Demolition Permit Issued For 1890s Building In Uptown Ahead Of SFR Construction

4846 North Hermitage Avenue demolition permittedThis residence at 4846 North Hermitage Avenue was permitted for demolition on March 7. Photo by Daniel Schell

A pair of demolition permits were issued on March 7 for the property at 4846 North Hermitage Avenue in Uptown. The main permit will tear down a three-story brick residential building from the 1890s, while the second demo permit allows for the removal of a recently rebuilt four-car detached garage. The buildings are being removed to make space of a single-family residence permitted for construction back in early February.

4846 North Hermitage Avenue demolition permitted

4846 North Hermitage Avenue, built in 1893, to be demolished in 2025. Photo by Daniel Schell

4846 North Hermitage Avenue demolition permitted

Photo by Daniel Schell

Real estate records show the building dates back to about 1893. It sold to Amazing City LLC in November of last year for $1.21 million. It had remained until the same ownership since 2000, when it sold for $400,000.

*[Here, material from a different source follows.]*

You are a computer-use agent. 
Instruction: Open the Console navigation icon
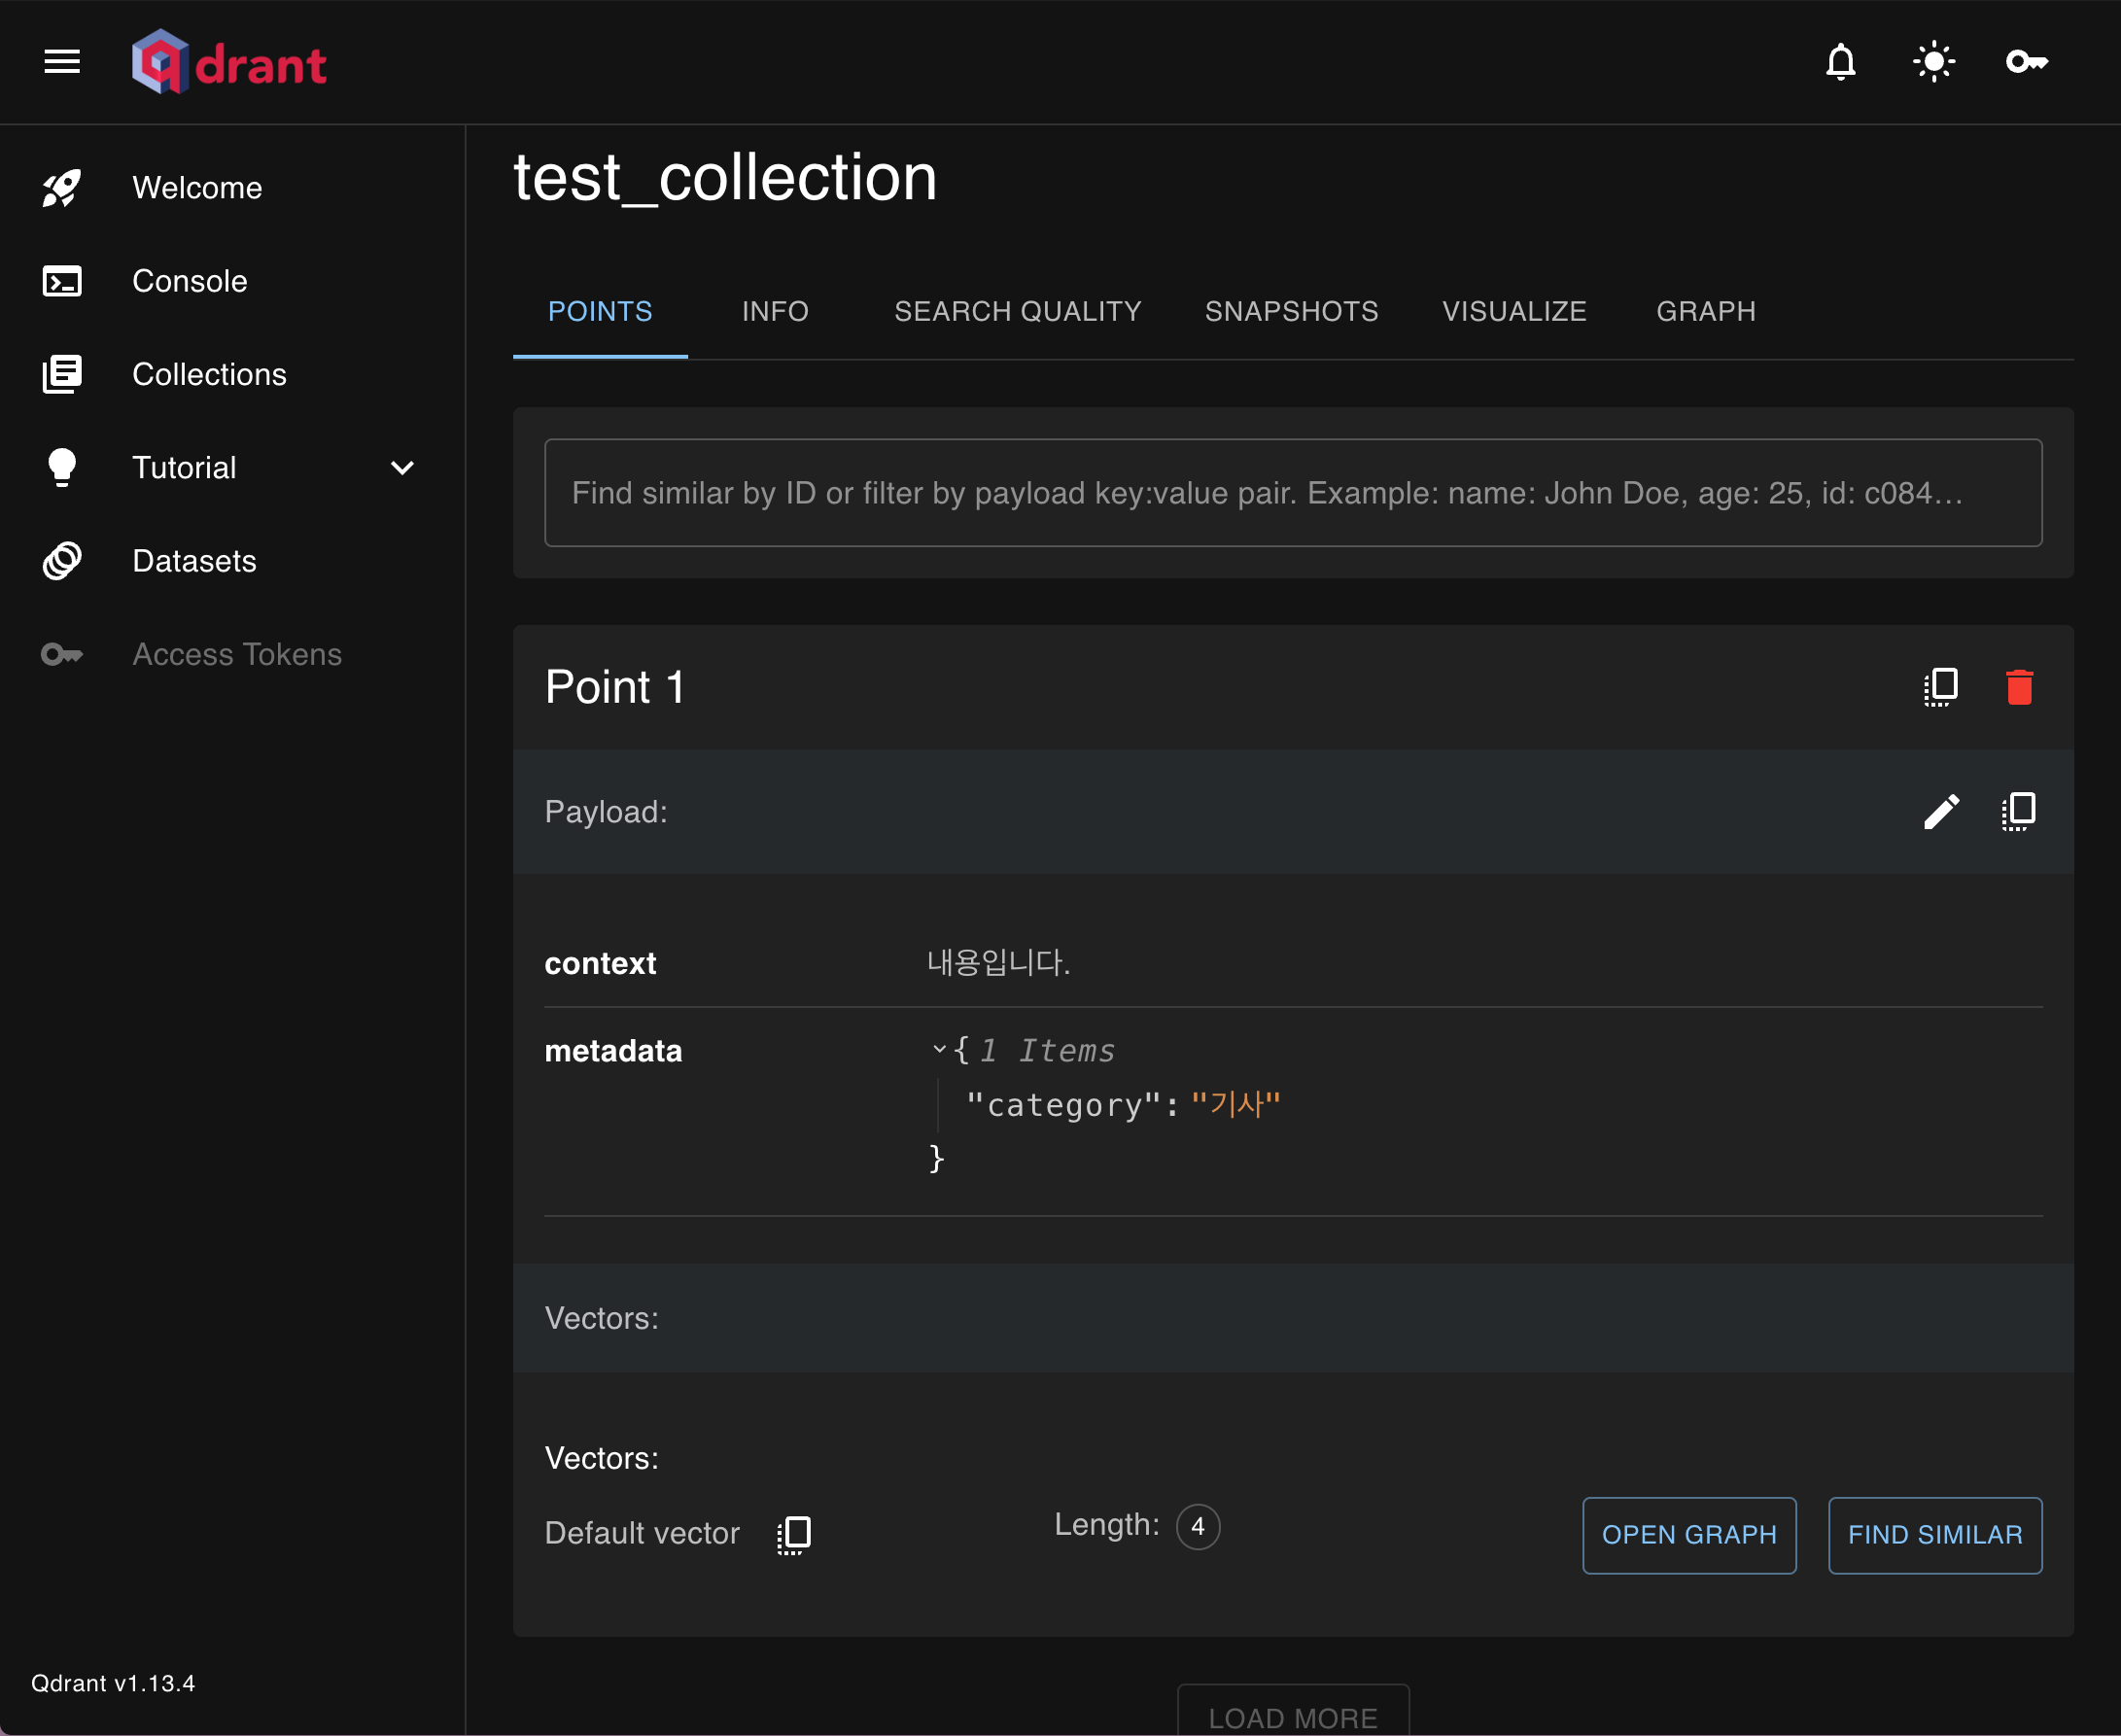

4846 North Hermitage Avenue demolition permitted

Photo by Daniel Schell

4846 North Hermitage Avenue demolition permitted

Photo by Daniel Schell

A new construction permit was issued by the city on February 5, after having been applied for less than two weeks earlier, calling for a two-story with basement single-family home. A detached three-car garage accessed from the alley will replace the existing four-space structure. Both the home and the garage will have rooftop decks. Hanna Architects is the architect of record. Amazing City LLC is the developer, new construction general contractor, and demolition crew, per the permits.

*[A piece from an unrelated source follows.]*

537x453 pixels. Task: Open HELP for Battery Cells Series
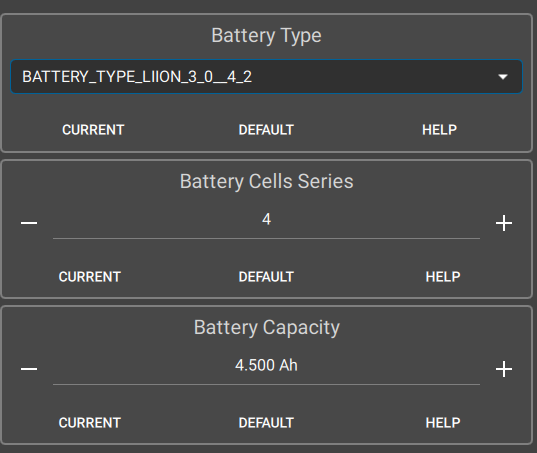point(443,277)
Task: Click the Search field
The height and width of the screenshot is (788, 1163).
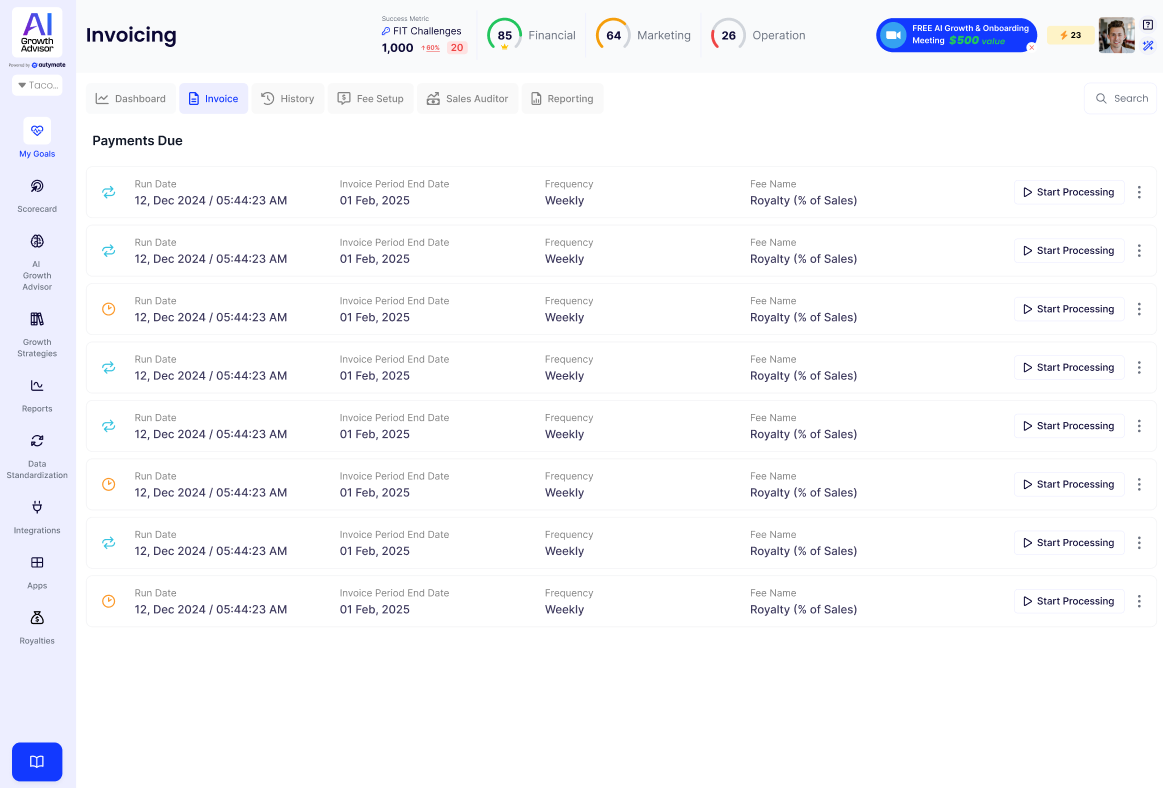Action: tap(1120, 99)
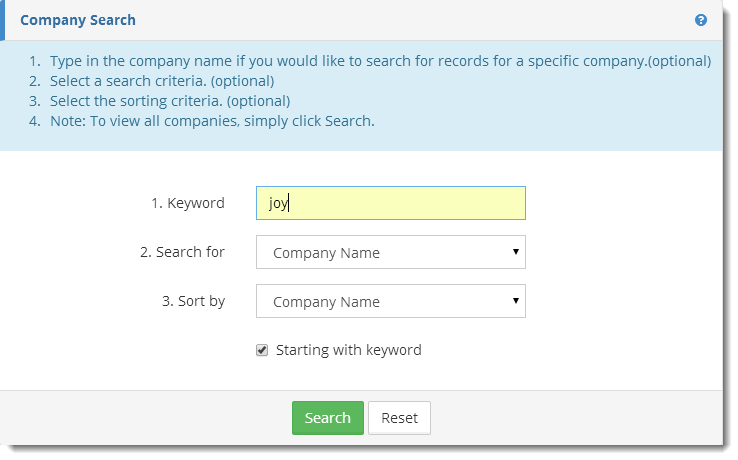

4846 North Hermitage Avenue demolition permitted

The front entrance. Photo by Daniel Schell

4846 North Hermitage Avenue demolition permitted

The garage was recently redone. Photo by Daniel Schell

4846 North Hermitage Avenue demolition permitted

Back of the building from the alley. Photo by Daniel Schell

As of March 8, demolition fencing surrounds the entire property, but there is no demo equipment on site. No work had started on the garage, which will be removed first so crews can access the residential building from the rear.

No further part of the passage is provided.